Kryotherapie
Ganzkörper-Kältetherapie · „Kältekammer“
Kryotherapie bezeichnet die gezielte Anwendung von intensiver Kälte auf den Körper. Bei der Ganzkörper-Kältetherapie hältst du dich für wenige Minuten in einer Kältekammer bei Temperaturen von oft −85 °C bis −110 °C auf. Dieser kurze, starke Kältereiz soll Regeneration, Stressresistenz und Wohlbefinden unterstützen und wird im Longevity-Umfeld häufig nach dem Prinzip der Hormesis eingesetzt.
Auf einen Punkt gebracht
Die extreme Kälte ist ein kurzer, kontrollierter Stressreiz: Der Körper zieht die Blutgefäße zusammen, schüttet Botenstoffe aus und fährt nach dem Reiz die Durchblutung wieder hoch. Genau dieser Wechsel soll Regenerations- und Anpassungsprozesse anstoßen – die eigentliche Idee hinter der Anwendung.
Verfahren
Reiz
Hauptziel
Warum ist Kryotherapie interessant?
Kälte als dosierter Reiz wird mit verschiedenen möglichen Effekten in Verbindung gebracht: schnellere Erholung nach Sport, ein subjektives Gefühl von Frische und Energie sowie eine mögliche Wirkung auf Entzündungsprozesse. Viele dieser Effekte sind allerdings noch nicht eindeutig belegt – die Studienlage ist gemischt und oft auf kleine Gruppen begrenzt. Kryotherapie sollte daher als ergänzender Ansatz verstanden werden, nicht als gesicherte Behandlung.

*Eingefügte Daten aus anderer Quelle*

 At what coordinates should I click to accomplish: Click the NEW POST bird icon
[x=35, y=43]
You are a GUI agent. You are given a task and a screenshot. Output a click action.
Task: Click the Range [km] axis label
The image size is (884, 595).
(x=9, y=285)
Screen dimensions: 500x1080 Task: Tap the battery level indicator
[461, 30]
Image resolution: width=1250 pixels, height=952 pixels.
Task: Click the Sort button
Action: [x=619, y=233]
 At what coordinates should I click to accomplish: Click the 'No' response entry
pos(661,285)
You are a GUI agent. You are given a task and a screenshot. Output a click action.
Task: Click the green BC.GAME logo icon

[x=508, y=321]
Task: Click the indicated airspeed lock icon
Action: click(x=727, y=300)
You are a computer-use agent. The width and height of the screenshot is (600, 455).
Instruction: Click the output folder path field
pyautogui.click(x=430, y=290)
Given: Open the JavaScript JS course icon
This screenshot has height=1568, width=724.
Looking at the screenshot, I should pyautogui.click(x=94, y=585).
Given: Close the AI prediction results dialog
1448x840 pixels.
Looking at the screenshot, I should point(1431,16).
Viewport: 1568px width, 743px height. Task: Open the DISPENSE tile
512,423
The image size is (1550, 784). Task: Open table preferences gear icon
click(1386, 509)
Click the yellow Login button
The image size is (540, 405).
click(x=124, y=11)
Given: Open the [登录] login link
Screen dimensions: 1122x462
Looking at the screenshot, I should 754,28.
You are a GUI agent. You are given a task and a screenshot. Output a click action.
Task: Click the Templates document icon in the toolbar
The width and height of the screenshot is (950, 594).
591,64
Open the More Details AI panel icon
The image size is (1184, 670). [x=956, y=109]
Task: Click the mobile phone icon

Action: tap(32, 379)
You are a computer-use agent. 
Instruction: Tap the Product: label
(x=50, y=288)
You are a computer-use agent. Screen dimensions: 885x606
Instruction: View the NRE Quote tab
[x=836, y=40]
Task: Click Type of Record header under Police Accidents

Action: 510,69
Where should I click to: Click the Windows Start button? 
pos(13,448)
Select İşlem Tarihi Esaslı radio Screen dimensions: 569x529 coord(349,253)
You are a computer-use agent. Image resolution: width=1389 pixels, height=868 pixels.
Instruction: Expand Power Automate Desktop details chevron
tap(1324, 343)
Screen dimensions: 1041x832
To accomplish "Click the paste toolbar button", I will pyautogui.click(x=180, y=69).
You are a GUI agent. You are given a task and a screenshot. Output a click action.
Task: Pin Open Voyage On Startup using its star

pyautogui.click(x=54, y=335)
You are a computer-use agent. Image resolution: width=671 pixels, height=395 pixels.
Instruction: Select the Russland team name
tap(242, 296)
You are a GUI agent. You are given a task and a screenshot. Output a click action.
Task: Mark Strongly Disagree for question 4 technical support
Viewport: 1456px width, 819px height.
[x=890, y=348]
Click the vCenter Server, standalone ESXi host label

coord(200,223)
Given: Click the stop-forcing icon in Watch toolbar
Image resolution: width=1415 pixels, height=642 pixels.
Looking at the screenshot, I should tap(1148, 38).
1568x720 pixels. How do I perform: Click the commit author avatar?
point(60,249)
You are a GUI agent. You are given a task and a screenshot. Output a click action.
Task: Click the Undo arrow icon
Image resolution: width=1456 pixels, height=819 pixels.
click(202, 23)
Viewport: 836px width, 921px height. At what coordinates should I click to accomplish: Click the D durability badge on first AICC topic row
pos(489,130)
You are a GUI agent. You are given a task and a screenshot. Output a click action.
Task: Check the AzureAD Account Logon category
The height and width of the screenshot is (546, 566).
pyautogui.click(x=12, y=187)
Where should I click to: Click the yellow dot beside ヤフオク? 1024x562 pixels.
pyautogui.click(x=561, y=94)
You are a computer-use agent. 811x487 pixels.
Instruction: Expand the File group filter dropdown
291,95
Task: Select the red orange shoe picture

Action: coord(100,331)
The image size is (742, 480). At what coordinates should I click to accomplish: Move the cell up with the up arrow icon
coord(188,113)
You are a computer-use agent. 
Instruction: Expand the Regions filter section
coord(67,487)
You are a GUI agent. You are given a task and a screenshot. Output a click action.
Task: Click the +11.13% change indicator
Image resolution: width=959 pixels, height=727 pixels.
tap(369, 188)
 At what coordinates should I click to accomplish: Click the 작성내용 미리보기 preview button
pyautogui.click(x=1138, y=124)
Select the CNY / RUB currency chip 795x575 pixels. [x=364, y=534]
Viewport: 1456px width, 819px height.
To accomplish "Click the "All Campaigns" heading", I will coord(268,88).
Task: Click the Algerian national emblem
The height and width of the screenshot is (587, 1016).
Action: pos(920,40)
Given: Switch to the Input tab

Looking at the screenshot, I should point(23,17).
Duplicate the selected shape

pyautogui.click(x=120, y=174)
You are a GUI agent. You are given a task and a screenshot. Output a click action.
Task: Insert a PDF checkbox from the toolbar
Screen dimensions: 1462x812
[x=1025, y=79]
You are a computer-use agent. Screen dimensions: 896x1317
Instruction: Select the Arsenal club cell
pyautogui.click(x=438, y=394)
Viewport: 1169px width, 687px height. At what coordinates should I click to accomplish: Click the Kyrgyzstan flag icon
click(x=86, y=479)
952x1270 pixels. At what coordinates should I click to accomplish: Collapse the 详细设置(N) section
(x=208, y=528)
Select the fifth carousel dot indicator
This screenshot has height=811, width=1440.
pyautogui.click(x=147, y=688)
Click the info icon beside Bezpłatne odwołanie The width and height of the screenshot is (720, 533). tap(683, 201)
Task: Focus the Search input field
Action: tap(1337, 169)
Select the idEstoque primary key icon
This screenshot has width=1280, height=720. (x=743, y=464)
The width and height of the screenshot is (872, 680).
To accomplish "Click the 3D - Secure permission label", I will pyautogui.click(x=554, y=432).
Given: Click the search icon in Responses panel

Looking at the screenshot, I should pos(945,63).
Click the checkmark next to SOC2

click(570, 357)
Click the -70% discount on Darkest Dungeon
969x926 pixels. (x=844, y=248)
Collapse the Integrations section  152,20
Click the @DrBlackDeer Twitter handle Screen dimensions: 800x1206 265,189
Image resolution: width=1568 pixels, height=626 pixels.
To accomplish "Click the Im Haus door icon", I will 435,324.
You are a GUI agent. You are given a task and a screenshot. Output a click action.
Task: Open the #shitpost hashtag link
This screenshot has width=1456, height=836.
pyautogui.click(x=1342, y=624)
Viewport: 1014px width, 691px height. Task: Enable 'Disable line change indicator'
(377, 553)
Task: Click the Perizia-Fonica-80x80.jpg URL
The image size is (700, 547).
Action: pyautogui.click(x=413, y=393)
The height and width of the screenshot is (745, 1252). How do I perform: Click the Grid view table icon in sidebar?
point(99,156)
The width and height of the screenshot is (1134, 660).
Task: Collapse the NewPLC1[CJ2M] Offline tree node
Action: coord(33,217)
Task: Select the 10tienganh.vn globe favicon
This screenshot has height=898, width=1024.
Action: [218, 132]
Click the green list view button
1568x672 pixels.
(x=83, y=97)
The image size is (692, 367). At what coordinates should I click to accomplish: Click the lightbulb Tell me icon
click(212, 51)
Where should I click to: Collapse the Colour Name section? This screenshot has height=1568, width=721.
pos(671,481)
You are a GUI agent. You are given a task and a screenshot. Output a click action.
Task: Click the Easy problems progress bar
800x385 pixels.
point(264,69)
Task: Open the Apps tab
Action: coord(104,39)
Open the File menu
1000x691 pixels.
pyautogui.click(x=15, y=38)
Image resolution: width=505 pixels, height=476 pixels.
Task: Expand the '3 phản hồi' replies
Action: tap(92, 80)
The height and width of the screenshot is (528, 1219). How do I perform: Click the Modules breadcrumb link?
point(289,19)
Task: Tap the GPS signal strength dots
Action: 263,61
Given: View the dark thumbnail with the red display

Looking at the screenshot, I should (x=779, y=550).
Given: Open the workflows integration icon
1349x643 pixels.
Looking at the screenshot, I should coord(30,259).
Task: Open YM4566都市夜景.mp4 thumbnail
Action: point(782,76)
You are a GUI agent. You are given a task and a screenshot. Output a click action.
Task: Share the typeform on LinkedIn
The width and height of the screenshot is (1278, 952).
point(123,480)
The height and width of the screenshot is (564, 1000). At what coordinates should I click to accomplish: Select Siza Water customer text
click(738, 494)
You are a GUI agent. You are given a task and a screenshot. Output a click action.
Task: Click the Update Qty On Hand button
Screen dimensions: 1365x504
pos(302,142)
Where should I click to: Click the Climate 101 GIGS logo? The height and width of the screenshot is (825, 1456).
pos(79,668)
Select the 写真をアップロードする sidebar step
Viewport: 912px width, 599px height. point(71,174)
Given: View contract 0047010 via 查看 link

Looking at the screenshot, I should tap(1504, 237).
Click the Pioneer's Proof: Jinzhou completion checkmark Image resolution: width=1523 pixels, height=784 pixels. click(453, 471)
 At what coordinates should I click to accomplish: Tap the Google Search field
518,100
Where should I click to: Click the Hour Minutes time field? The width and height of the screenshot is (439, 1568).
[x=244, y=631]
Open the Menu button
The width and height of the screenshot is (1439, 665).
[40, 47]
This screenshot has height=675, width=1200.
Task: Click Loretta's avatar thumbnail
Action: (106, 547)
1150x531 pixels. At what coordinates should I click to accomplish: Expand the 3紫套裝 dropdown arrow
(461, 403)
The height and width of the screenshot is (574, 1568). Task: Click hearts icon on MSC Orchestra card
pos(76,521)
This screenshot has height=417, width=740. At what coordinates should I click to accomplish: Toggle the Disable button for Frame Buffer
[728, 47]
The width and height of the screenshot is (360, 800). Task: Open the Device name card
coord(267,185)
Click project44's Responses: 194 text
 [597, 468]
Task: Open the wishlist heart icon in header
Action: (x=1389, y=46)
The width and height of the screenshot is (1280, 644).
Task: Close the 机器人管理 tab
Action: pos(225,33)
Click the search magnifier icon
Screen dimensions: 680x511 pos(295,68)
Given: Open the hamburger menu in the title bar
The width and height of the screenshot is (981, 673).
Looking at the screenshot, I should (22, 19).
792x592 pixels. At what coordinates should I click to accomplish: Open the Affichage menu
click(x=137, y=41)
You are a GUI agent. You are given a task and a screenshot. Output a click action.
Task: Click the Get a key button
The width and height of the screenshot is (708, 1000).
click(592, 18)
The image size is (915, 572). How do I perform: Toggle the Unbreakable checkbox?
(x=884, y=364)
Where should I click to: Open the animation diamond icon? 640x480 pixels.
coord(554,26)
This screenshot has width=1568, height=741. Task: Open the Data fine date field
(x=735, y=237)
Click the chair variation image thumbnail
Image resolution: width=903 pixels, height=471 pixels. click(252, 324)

Eine Sitzung in der Kältekammer dauert meist nur 1–3 Minuten. Getragen werden Schutz für Hände, Füße, Ohren und Atemwege; Schmuck und Feuchtigkeit auf der Haut müssen vorher entfernt werden.
Hinweis: Dieser Glossar-Eintrag dient der allgemeinen Information und ersetzt keine medizinische Beratung.